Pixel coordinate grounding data
____________________

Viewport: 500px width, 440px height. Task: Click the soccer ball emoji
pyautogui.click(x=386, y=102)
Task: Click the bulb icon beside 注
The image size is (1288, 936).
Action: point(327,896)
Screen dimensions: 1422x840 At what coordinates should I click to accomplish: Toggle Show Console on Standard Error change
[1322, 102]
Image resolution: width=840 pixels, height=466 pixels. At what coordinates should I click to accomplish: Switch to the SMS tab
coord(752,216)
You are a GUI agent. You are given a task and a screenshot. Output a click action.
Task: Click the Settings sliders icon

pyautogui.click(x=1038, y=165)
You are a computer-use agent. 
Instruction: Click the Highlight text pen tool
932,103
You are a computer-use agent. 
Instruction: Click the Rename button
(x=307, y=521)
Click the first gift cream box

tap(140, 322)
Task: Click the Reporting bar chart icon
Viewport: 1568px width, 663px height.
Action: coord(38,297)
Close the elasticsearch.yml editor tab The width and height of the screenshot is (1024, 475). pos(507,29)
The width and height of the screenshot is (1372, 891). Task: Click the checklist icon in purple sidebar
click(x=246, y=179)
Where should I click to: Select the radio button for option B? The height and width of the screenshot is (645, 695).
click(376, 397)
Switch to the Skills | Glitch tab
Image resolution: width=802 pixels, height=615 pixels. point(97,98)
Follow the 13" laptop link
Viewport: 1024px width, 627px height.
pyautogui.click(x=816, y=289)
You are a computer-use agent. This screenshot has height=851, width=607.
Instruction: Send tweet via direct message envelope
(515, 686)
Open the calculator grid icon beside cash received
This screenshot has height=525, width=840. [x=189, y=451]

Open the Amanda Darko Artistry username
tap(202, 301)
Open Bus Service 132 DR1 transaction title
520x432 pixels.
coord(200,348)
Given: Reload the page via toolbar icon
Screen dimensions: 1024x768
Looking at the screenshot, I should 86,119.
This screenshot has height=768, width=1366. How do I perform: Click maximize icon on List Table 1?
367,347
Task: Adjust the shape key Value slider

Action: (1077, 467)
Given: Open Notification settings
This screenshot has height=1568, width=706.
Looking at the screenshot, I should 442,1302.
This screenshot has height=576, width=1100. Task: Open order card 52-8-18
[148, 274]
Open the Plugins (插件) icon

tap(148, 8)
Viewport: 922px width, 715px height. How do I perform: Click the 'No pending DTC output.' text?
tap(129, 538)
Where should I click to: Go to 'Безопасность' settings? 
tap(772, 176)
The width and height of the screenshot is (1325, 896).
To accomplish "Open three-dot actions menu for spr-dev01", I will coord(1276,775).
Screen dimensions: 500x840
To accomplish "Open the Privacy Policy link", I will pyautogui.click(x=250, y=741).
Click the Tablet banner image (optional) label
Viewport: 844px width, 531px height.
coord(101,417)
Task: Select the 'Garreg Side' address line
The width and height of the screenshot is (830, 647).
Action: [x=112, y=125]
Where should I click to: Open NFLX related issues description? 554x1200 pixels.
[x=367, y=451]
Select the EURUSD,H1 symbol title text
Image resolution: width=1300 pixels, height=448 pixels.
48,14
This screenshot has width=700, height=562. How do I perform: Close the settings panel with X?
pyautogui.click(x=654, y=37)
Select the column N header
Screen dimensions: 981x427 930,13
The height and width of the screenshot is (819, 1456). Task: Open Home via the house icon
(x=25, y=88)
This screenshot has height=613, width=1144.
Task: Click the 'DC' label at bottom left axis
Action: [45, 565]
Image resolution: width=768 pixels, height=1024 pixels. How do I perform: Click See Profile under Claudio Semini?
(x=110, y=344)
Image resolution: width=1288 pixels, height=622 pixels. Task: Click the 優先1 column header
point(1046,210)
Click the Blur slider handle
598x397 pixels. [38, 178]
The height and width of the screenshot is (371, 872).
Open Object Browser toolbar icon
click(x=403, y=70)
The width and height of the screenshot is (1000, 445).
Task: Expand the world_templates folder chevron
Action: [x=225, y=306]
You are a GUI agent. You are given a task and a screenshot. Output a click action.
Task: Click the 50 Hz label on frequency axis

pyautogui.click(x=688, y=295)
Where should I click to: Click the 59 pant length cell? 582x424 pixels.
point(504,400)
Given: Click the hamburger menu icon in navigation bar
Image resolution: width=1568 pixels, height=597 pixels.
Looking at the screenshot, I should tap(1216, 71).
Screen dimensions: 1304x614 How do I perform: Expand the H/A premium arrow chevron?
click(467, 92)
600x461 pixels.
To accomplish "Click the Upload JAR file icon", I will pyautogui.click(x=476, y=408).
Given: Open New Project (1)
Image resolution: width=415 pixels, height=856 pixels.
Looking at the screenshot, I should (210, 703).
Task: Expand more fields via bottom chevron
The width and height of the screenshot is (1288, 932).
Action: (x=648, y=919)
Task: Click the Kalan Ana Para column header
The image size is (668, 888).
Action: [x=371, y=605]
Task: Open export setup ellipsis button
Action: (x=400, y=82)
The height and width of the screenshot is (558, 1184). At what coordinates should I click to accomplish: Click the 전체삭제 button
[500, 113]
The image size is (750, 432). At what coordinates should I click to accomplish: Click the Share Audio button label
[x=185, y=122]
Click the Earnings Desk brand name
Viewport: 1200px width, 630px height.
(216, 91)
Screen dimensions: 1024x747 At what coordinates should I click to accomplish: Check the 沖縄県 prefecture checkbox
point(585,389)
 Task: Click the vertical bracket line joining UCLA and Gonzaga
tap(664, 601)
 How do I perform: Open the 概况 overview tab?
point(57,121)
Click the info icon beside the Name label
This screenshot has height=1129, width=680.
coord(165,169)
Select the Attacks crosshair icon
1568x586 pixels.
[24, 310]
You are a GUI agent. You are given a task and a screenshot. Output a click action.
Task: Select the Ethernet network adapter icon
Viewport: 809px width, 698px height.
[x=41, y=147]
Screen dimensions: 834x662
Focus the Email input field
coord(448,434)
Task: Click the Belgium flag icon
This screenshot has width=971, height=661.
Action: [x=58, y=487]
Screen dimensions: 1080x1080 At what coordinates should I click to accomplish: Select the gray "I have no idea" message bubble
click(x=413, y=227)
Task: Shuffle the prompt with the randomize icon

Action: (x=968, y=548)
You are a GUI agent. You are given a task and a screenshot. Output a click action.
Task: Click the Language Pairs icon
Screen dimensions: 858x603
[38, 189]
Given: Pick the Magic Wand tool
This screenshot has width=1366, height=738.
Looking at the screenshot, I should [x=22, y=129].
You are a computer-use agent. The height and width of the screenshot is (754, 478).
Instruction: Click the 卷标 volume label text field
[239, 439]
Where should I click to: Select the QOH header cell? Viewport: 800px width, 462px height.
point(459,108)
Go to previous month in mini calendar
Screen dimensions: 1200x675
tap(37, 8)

____________________

- WORK TO COMPLETE:
Each line above is to be repeated exactly.

- EXERCISE OUTPUT:
Viewport: 500px width, 440px height. Task: Click the soccer ball emoji
pyautogui.click(x=386, y=102)
Task: Click the bulb icon beside 注
The image size is (1288, 936).
Action: point(327,896)
Screen dimensions: 1422x840 At what coordinates should I click to accomplish: Toggle Show Console on Standard Error change
[1322, 102]
Image resolution: width=840 pixels, height=466 pixels. At what coordinates should I click to accomplish: Switch to the SMS tab
coord(752,216)
You are a GUI agent. You are given a task and a screenshot. Output a click action.
Task: Click the Settings sliders icon

pyautogui.click(x=1038, y=165)
You are a computer-use agent. 
Instruction: Click the Highlight text pen tool
932,103
You are a computer-use agent. 
Instruction: Click the Rename button
(x=307, y=521)
Click the first gift cream box

tap(140, 322)
Task: Click the Reporting bar chart icon
Viewport: 1568px width, 663px height.
Action: coord(38,297)
Close the elasticsearch.yml editor tab The width and height of the screenshot is (1024, 475). pos(507,29)
The width and height of the screenshot is (1372, 891). Task: Click the checklist icon in purple sidebar
click(x=246, y=179)
Where should I click to: Select the radio button for option B? The height and width of the screenshot is (645, 695).
click(376, 397)
Switch to the Skills | Glitch tab
Image resolution: width=802 pixels, height=615 pixels. point(97,98)
Follow the 13" laptop link
Viewport: 1024px width, 627px height.
pyautogui.click(x=816, y=289)
You are a computer-use agent. This screenshot has height=851, width=607.
Instruction: Send tweet via direct message envelope
(515, 686)
Open the calculator grid icon beside cash received
This screenshot has height=525, width=840. [x=189, y=451]

Open the Amanda Darko Artistry username
tap(202, 301)
Open Bus Service 132 DR1 transaction title
520x432 pixels.
coord(200,348)
Given: Reload the page via toolbar icon
Screen dimensions: 1024x768
Looking at the screenshot, I should 86,119.
This screenshot has height=768, width=1366. How do I perform: Click maximize icon on List Table 1?
367,347
Task: Adjust the shape key Value slider

Action: (1077, 467)
Given: Open Notification settings
This screenshot has height=1568, width=706.
Looking at the screenshot, I should 442,1302.
This screenshot has height=576, width=1100. Task: Open order card 52-8-18
[148, 274]
Open the Plugins (插件) icon

tap(148, 8)
Viewport: 922px width, 715px height. How do I perform: Click the 'No pending DTC output.' text?
tap(129, 538)
Where should I click to: Go to 'Безопасность' settings? 
tap(772, 176)
The width and height of the screenshot is (1325, 896).
To accomplish "Open three-dot actions menu for spr-dev01", I will coord(1276,775).
Screen dimensions: 500x840
To accomplish "Open the Privacy Policy link", I will pyautogui.click(x=250, y=741).
Click the Tablet banner image (optional) label
Viewport: 844px width, 531px height.
coord(101,417)
Task: Select the 'Garreg Side' address line
The width and height of the screenshot is (830, 647).
Action: [x=112, y=125]
Where should I click to: Open NFLX related issues description? 554x1200 pixels.
[x=367, y=451]
Select the EURUSD,H1 symbol title text
Image resolution: width=1300 pixels, height=448 pixels.
48,14
This screenshot has width=700, height=562. How do I perform: Close the settings panel with X?
pyautogui.click(x=654, y=37)
Select the column N header
Screen dimensions: 981x427 930,13
The height and width of the screenshot is (819, 1456). Task: Open Home via the house icon
(x=25, y=88)
This screenshot has height=613, width=1144.
Task: Click the 'DC' label at bottom left axis
Action: [45, 565]
Image resolution: width=768 pixels, height=1024 pixels. How do I perform: Click See Profile under Claudio Semini?
(x=110, y=344)
Image resolution: width=1288 pixels, height=622 pixels. Task: Click the 優先1 column header
point(1046,210)
Click the Blur slider handle
598x397 pixels. [38, 178]
The height and width of the screenshot is (371, 872).
Open Object Browser toolbar icon
click(x=403, y=70)
The width and height of the screenshot is (1000, 445).
Task: Expand the world_templates folder chevron
Action: [x=225, y=306]
You are a GUI agent. You are given a task and a screenshot. Output a click action.
Task: Click the 50 Hz label on frequency axis

pyautogui.click(x=688, y=295)
Where should I click to: Click the 59 pant length cell? 582x424 pixels.
point(504,400)
Given: Click the hamburger menu icon in navigation bar
Image resolution: width=1568 pixels, height=597 pixels.
Looking at the screenshot, I should tap(1216, 71).
Screen dimensions: 1304x614 How do I perform: Expand the H/A premium arrow chevron?
click(467, 92)
600x461 pixels.
To accomplish "Click the Upload JAR file icon", I will pyautogui.click(x=476, y=408).
Given: Open New Project (1)
Image resolution: width=415 pixels, height=856 pixels.
Looking at the screenshot, I should (210, 703).
Task: Expand more fields via bottom chevron
The width and height of the screenshot is (1288, 932).
Action: (x=648, y=919)
Task: Click the Kalan Ana Para column header
The image size is (668, 888).
Action: [x=371, y=605]
Task: Open export setup ellipsis button
Action: (x=400, y=82)
The height and width of the screenshot is (558, 1184). At what coordinates should I click to accomplish: Click the 전체삭제 button
[500, 113]
The image size is (750, 432). At what coordinates should I click to accomplish: Click the Share Audio button label
[x=185, y=122]
Click the Earnings Desk brand name
Viewport: 1200px width, 630px height.
(216, 91)
Screen dimensions: 1024x747 At what coordinates should I click to accomplish: Check the 沖縄県 prefecture checkbox
point(585,389)
 Task: Click the vertical bracket line joining UCLA and Gonzaga
tap(664, 601)
 How do I perform: Open the 概况 overview tab?
point(57,121)
Click the info icon beside the Name label
This screenshot has height=1129, width=680.
coord(165,169)
Select the Attacks crosshair icon
1568x586 pixels.
[24, 310]
You are a GUI agent. You are given a task and a screenshot. Output a click action.
Task: Select the Ethernet network adapter icon
Viewport: 809px width, 698px height.
[x=41, y=147]
Screen dimensions: 834x662
Focus the Email input field
coord(448,434)
Task: Click the Belgium flag icon
This screenshot has width=971, height=661.
Action: [x=58, y=487]
Screen dimensions: 1080x1080 At what coordinates should I click to accomplish: Select the gray "I have no idea" message bubble
click(x=413, y=227)
Task: Shuffle the prompt with the randomize icon

Action: (x=968, y=548)
You are a GUI agent. You are given a task and a screenshot. Output a click action.
Task: Click the Language Pairs icon
Screen dimensions: 858x603
[38, 189]
Given: Pick the Magic Wand tool
This screenshot has width=1366, height=738.
Looking at the screenshot, I should [x=22, y=129].
You are a computer-use agent. The height and width of the screenshot is (754, 478).
Instruction: Click the 卷标 volume label text field
[239, 439]
Where should I click to: Select the QOH header cell? Viewport: 800px width, 462px height.
point(459,108)
Go to previous month in mini calendar
Screen dimensions: 1200x675
tap(37, 8)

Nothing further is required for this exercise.